Barri is a free spirit, to put it politely. She has frequent arguments with her fiancé about staying out late drinking and gambling with his friends, but mostly dreams of opening up a resort in the Catskills. When their elderly downstairs neighbor Sylvia dies, Barri is immediately suspicious of Sylvia's son Anthony (Kevin Corrigan) and begins to suspect foul play. On her quest to gather proof of her theory, she starts breaking into apartments and donning oversized hats and glasses for spy missions. 
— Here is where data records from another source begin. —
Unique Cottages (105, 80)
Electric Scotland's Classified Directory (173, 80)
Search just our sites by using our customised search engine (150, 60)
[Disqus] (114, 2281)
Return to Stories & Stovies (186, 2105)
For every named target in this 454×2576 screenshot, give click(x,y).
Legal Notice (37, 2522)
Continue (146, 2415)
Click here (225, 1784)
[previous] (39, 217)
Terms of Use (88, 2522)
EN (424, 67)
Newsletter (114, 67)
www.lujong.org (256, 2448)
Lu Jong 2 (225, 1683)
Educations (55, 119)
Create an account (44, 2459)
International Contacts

Another downstairs neighbor, Damien (Jason Ritter), is an artist and the owner of the apartment building. Before long, Barri is convinced there is a conspiracy at foot and that Damien just may be involved as well. She slips into full-on Nancy Drew mode to try to solve the case. Takal, baring an uncanny resemblance to Anna Kendrick, steals the movie. Even when the character's actions are outrageously beyond the realm of what any normal person might do, she sells the passion and quest for what she truly believes is the truth. Barri enlists her friend and roommate Jean (the delightful Alia Shawkat) to help her sleuthing to solve what she legitimately believes was Sylvia's murder.

As she adds in Noah for additional reconnaissance, the comedy is heightened but the tone also begins to turner darker when it becomes clear that her crazy theories might actually be headed in the right direction. There are moments where I honestly thought that it was slipping into Scooby-Doo territory, so it was a relief to see that wasn't accidental - it's a specific reference made in the press notes. 

Levine and Takal have a great chemistry on screen, not entirely surprising as they're actually married in real life. To the credit of all involved, you would never know that the film was shot on a limited budget. The widescreen cinematography captures the vibrancy of Brooklyn, starting off with handheld camera work and opening up to a more sophisticated look as the action begins to unfold. 

The film's frenetic "spy verses spy" energy comes and goes in waves, but the audience followed its path with great enjoyment. One can only hope that Levine and Takal's partnership will continue to pay off with more quirky collaborations like this. 

"Wild Canaries" screens again tonight at 9:30 p.m. at the Rollins Theatre and also at the Alamo Ritz at 9:30 p.m. on Wednesday night.